Runbook: SslCertificateExpiresSoon Alert

Alert Details

  • Alert Name: SslCertificateExpiresSoon
  • Expression: (min without (cluster) (probe_ssl_earliest_cert_expiry{job=~".+", nanocosmosGroup=~".+", environment=~".+"}) - time()) / 3600 / 24 <=

Description

This alert is triggered when the SSL certificate for any job within a specific group (nanocosmosGroup) and environment (environment) is about to expire within a specified number of days. This indicates that the SSL certificate needs to be renewed soon to avoid service disruptions.

Possible Causes

  1. SSL certificate is nearing its expiration date.
  2. Misconfiguration of the SSL certificate monitoring.
  3. Delays in the certificate renewal process.

Troubleshooting Steps

1. Check SSL Certificate Expiry Date

Verify the expiry date of the SSL certificate for the target service.

# Example: Check SSL certificate expiry date using OpenSSL
echo | openssl s_client -connect <target_hostname_or_ip>:443 2>/dev/null | openssl x509 -noout -dates

Expected Output:

notBefore=Nov 13 00:00:00 2023 GMT
notAfter=Nov 13 00:00:00 2024 GMT

2. Renew SSL Certificate

If the certificate is nearing its expiry date, renew it using your certificate authority (CA).

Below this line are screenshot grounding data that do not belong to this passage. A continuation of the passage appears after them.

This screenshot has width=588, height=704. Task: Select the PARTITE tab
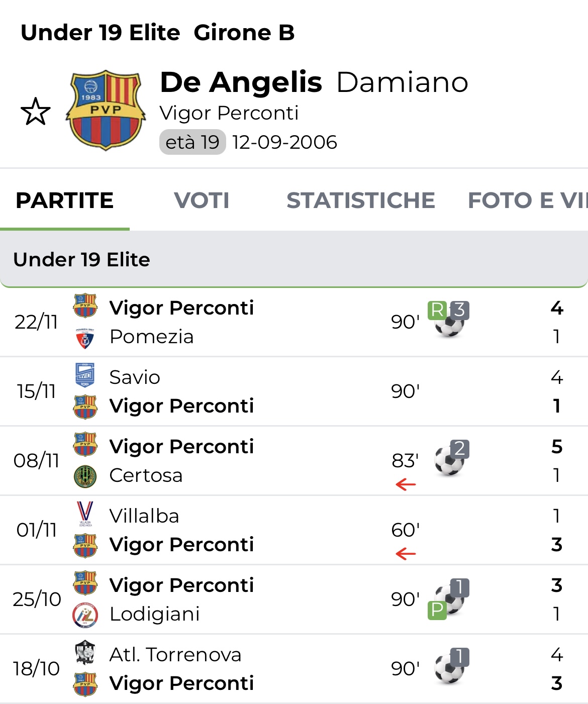pyautogui.click(x=65, y=200)
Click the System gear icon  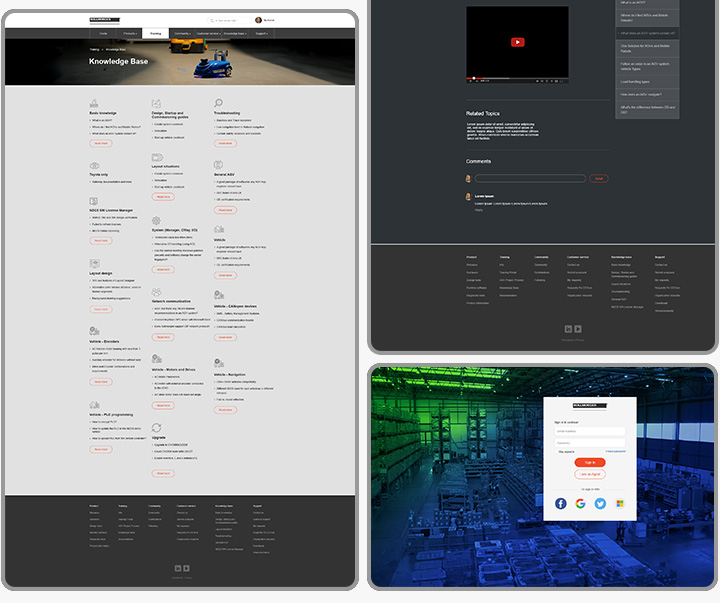click(x=156, y=218)
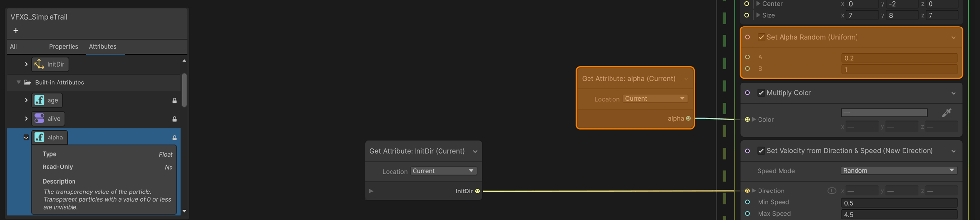Image resolution: width=980 pixels, height=220 pixels.
Task: Toggle Set Velocity from Direction & Speed checkbox
Action: (761, 151)
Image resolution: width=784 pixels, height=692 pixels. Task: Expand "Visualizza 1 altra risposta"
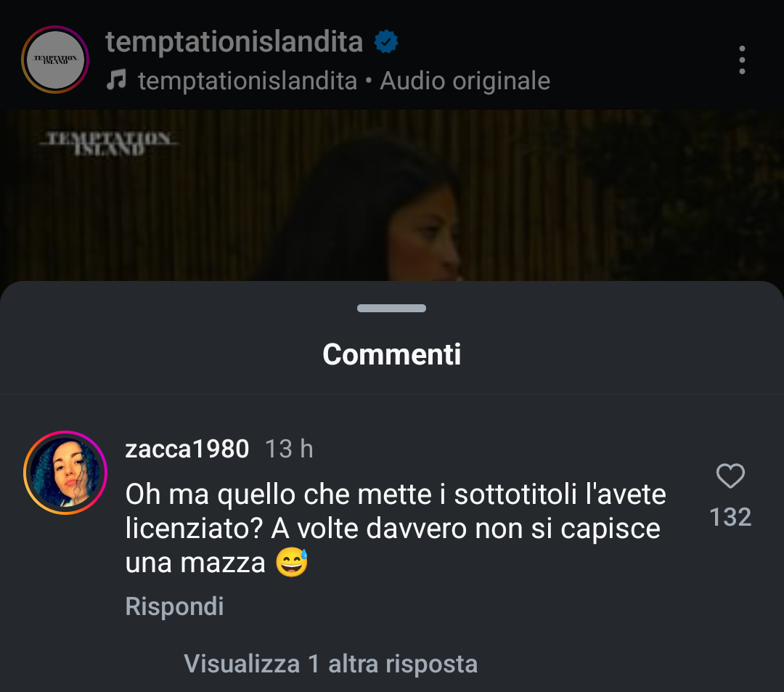[330, 664]
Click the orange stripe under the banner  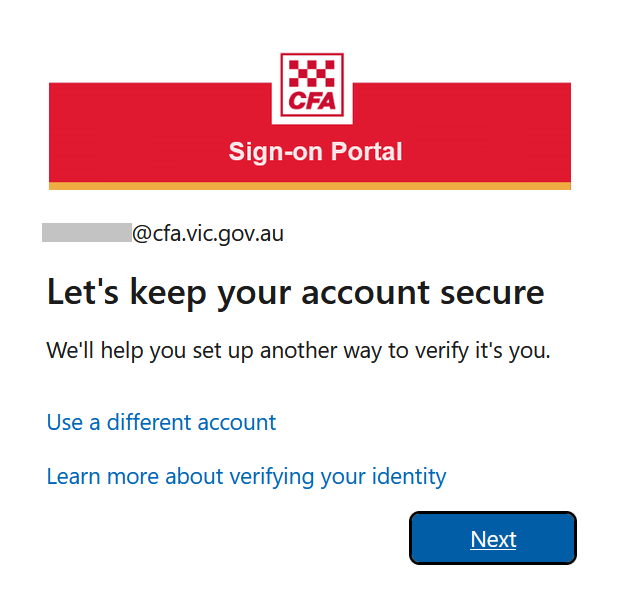[310, 186]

# Example: Renew SSL certificate using Certbot (for Let's Encrypt)
sudo certbot renew

Expected Output:

Saving debug log to /var/log/letsencrypt/letsencrypt.log
Cert not yet due for renewal
...

3. Verify SSL Certificate Renewal

After renewing the certificate, verify that the new certificate is in place and has the correct expiry date.

# Example: Verify the new SSL certificate expiry date
echo | openssl s_client -connect <target_hostname_or_ip>:443 2>/dev/null | openssl x509 -noout -dates

Expected Output:

notBefore=Nov 13 00:00:00 2024 GMT
notAfter=Nov 13 00:00:00 2025 GMT

4. Check Probe Configuration

Ensure that the probe is correctly configured to monitor the SSL certificate expiry.

# Example: Check probe configuration
cat /etc/prometheus/prometheus.yml | grep -A 10 'scrape_configs:'

Expected Output:

scrape_configs:
  - job_name: 'probe'
    metrics_path: /probe
    params:
      module: [ssl_earliest_cert_expiry]
    static_configs:
      - targets:
        - <target_hostname_or_ip>
...

5. Review Logs

Check the logs of the probe for any errors or warnings related to SSL certificate monitoring.

# Example: Review logs of the probe
cat /var/log/prometheus/probe.log | tail -n 50

Expected Output:

<timestamp> <log_level> <log_message>
...

Additional Steps

If the issue persists, consider:

  • Contacting your certificate authority (CA) for assistance with the renewal process.
  • Checking for any automation issues in the certificate renewal process.
  • Contacting the network or system administrator for further investigation.